07/30/2013 06:45 pm ET Updated Sep 29, 2013

Obamacare and the 2014 Midterms

It's been an eventful month for the Affordable Care Act. On July 2, the Obama administration announced that it would postpone the employer mandate -- the law's stipulation that businesses with more than 50 full-time workers provide health insurance or pay fines -- until 2015. Republicans rejoiced across the country, storming the media and using this delay as evidence of the law's hopelessness. Senator John Barrasso, R-Wyoming, said that the decision demonstrated the "unaffordable, unworkable, and unpopular" nature of the law, while Speaker of the House John Boehner vowed to expand the delay to individuals and small businesses. The Wall Street Journal bluntly called the law "a fiasco for the ages." For the GOP, celebrations were in order.

● Tasks to carry out
1: List every date or year that appears in the Affordable Care Act article, including its header line.
2: Continue the Affordable Care Act article from where it stops.

● Material provided
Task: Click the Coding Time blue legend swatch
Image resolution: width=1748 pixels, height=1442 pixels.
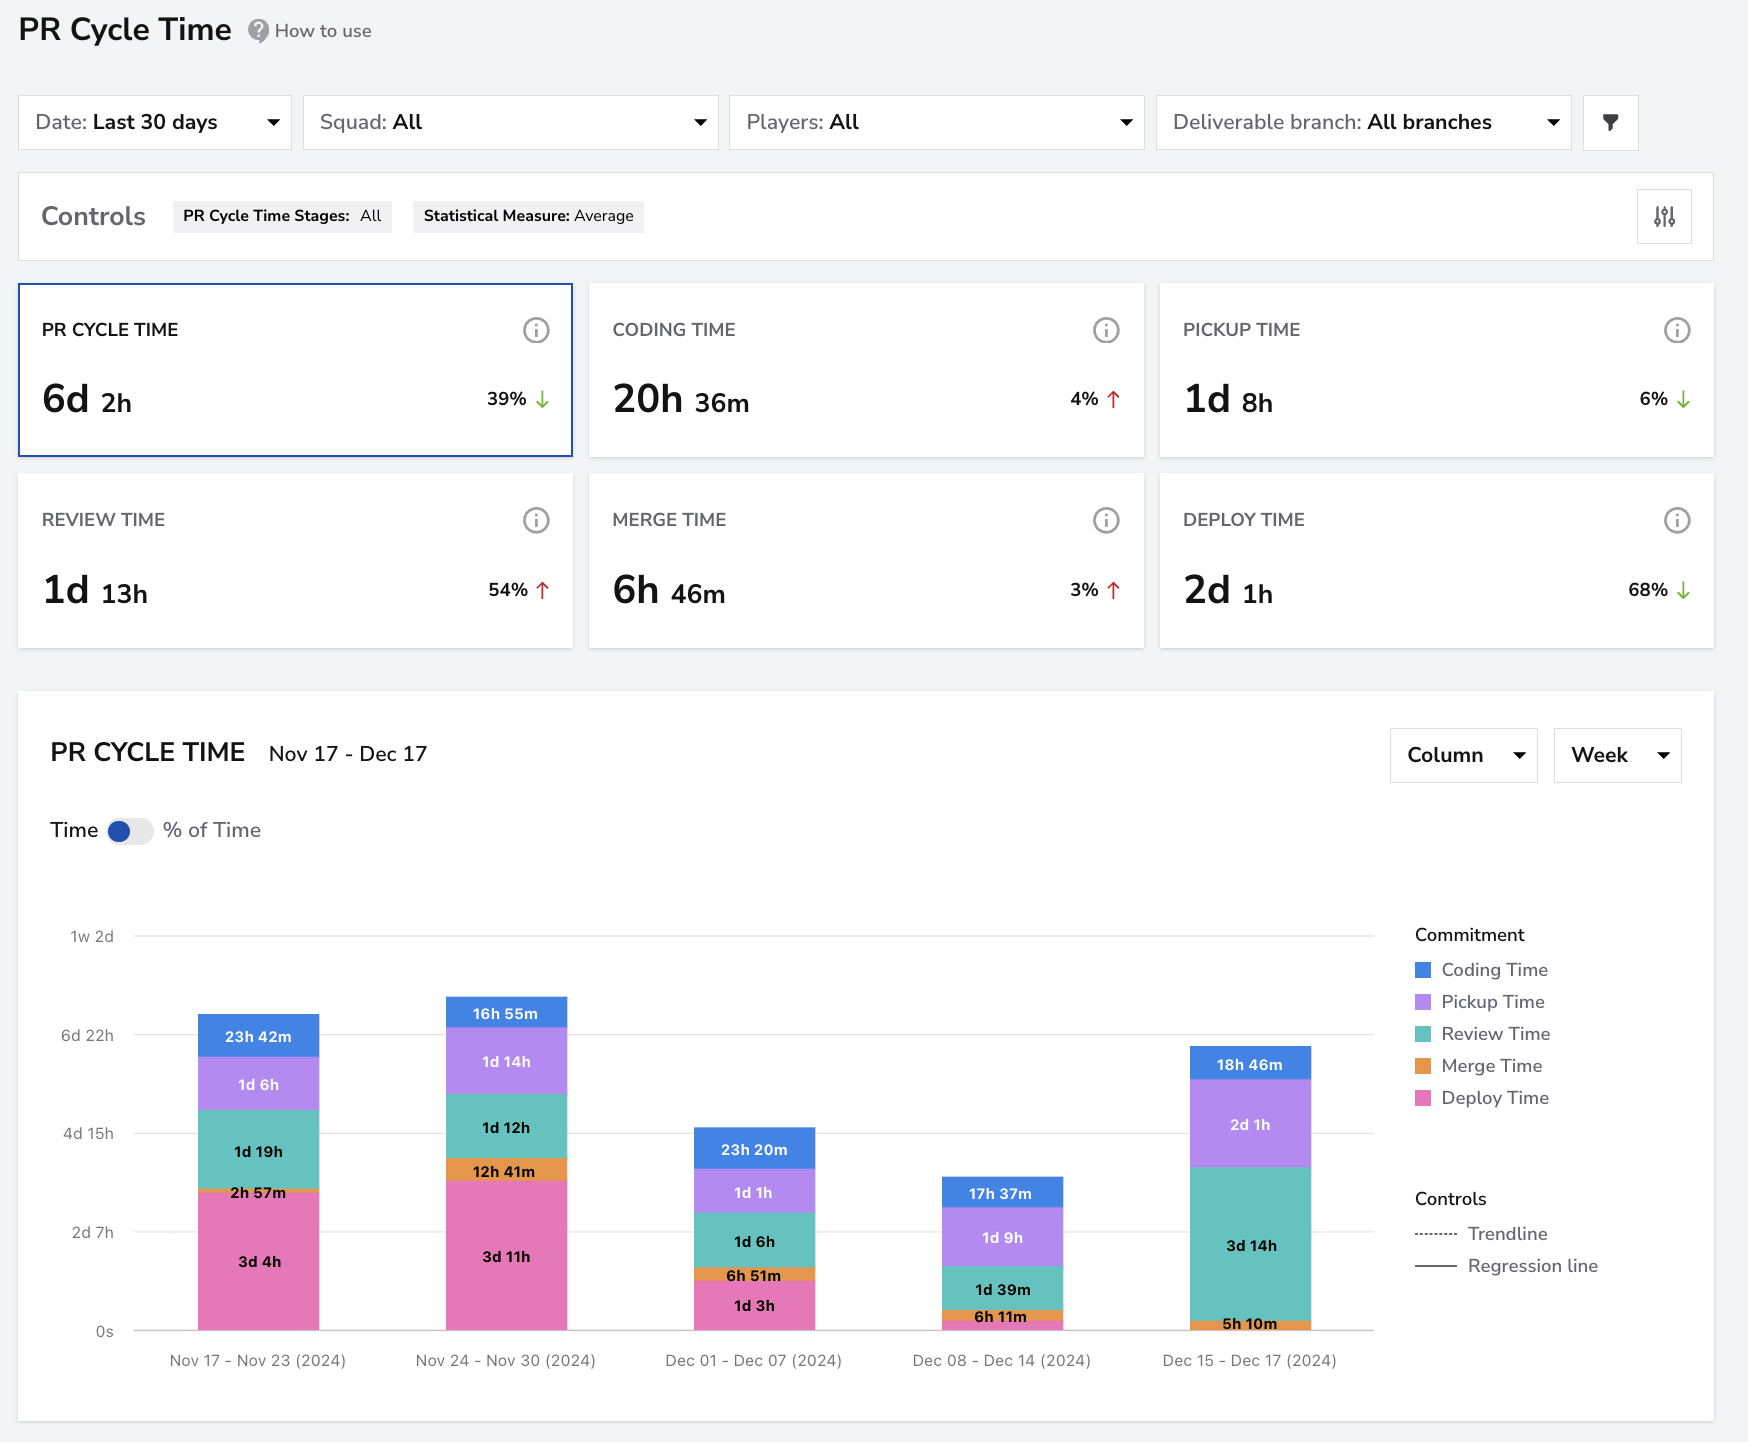Action: [x=1423, y=970]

● Responses by task
1: 07/30/2013, Sep 29, 2013, 2014, July 2, 2015

2:
However, soon after this party started, our public conversation took a decidedly different turn. Officials in New York State revealed last week that insurance premiums under the law would be 50 percent lower in 2014 than in the year before. The White House jumped on these findings and pointed out that, across 11 states that have posted premium rates for the next year, prices will be nearly 20 percent lower under the Affordable Care Act. President Obama gloated that "consumers are getting a hint of how much money they're going to save because of this law." New York Governor Andrew Cuomo touted the market competition driven by the law's insurance exchanges. This time, it was the Democrats celebrating at home and on television.

In the middle of all of this, a flurry of other news came to light. One study found that delaying the individual mandate would greatly increase the number of uninsured Americans, while another concluded that the law would encourage low-income workers to quit their jobs. Early reports on the Pioneer ACO model -- an experimental payment program under the law that seeks to lower costs and improve patient outcomes--showed mixed results. The number of states refusing the law's Medicaid expansion grew to 21, and Walgreens joined Blue Cross Blue Shield to promote the law's implementation.

With so much mixed information, does anyone really know what's going on?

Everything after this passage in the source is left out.